The Gloucester Project
© National Maritime Museum, Greenwich, London.
© The Boijmans Museum
© National Maritime Museum, Greenwich, London.
© National Maritime Museum, Greenwich, London.
The University of East Anglia’s project to provide a cradle-to-grave history of the Gloucester warship is based on new research in UK and international archives. A tragedy of considerable proportions in terms of loss of life, the full story of the frigate's last voyage in 1682 will be told, including its cultural and political importance and legacy. It is hoped that as more victims of the wreck are identified, significant family interest among descendants will be generated in the fate of their relatives.
The wreck's recent discovery also provides the opportunity to research and understand for the first time the Gloucester’s thirty-year history of service as a working ship, involved in maritime campaigns in the Commonwealth and Protectorate during the Anglo-Spanish War, and the Restoration period during the Second and Third Anglo-Dutch Wars.
The Gloucester Project aims to foster new understandings of seventeenth-century maritime history as it uncovers the varied and complex material life of this 755/760-ton English warship within broader contexts of the careers of comparable vessels.

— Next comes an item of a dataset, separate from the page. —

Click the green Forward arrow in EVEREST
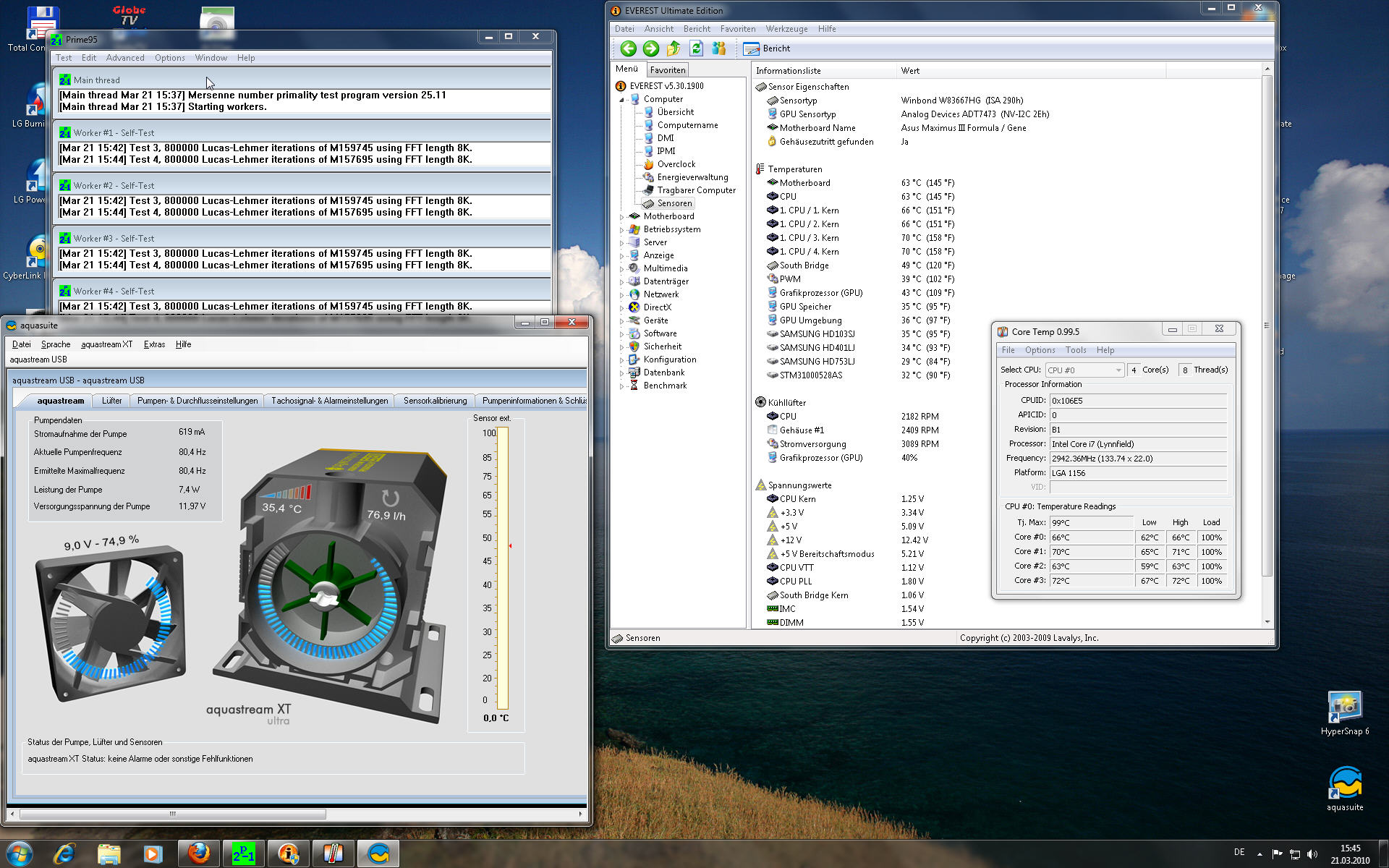Screen dimensions: 1389x868 [650, 48]
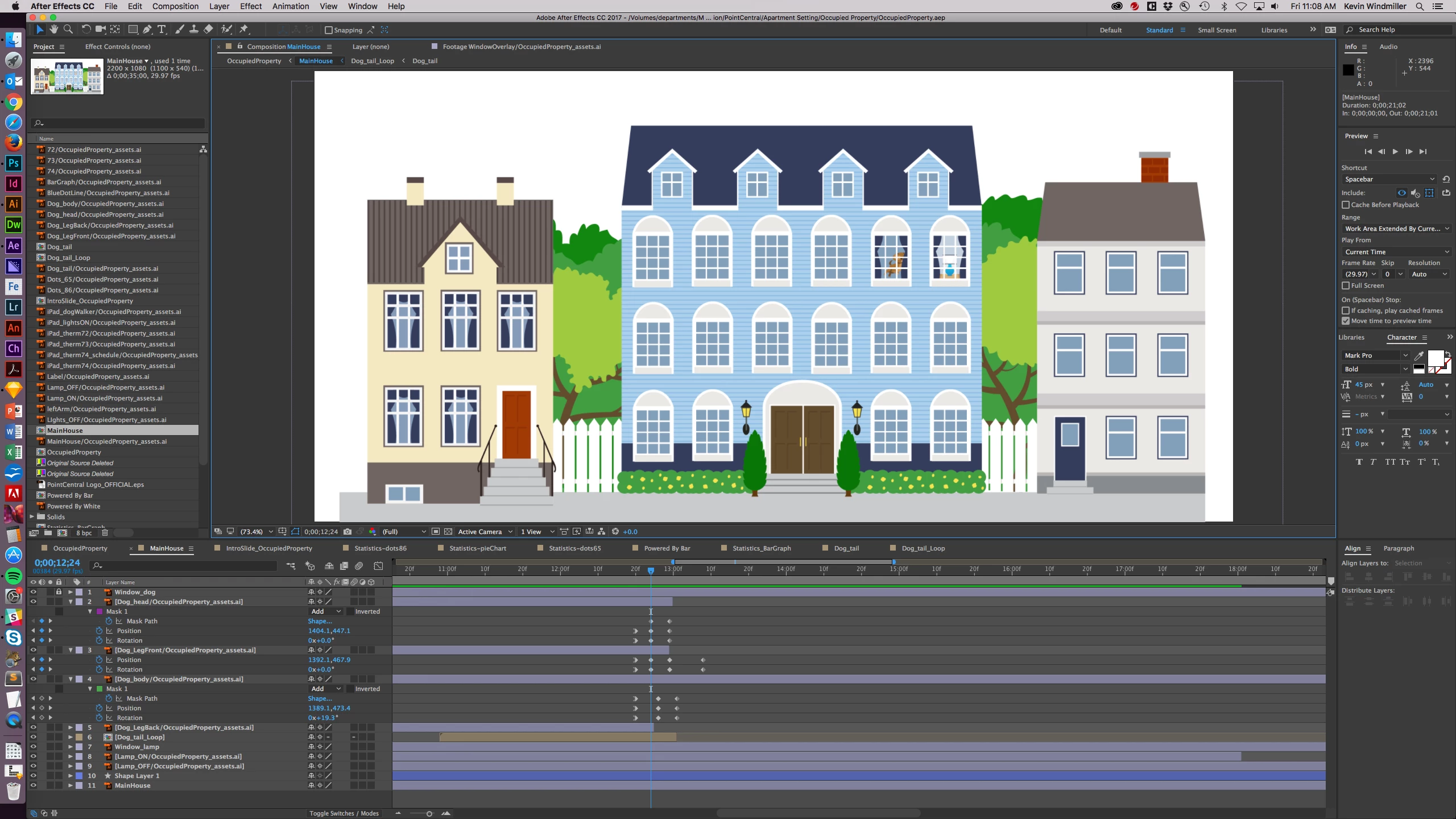Click the Character fill color swatch
Image resolution: width=1456 pixels, height=819 pixels.
tap(1435, 358)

This will include the contemporary third-rate frigates built, like the Gloucester, as part of the 1652 ship-building programme – the Essex, Plymouth, Torrington, Newbury, Bridgewater, Lyme, Marston Moor, Langport, Fairfax, Tredagh.
The project intends to stimulate debate and extend interest in a highly turbulent period of English naval and political history. The Gloucester’s story unfolds against the political background of regime change and the project will extend understandings of both the operations and the political, social, economic, and cultural history of the seventeenth-century navy, when both naval infrastructure and supply lines rapidly developed under a series of reforms.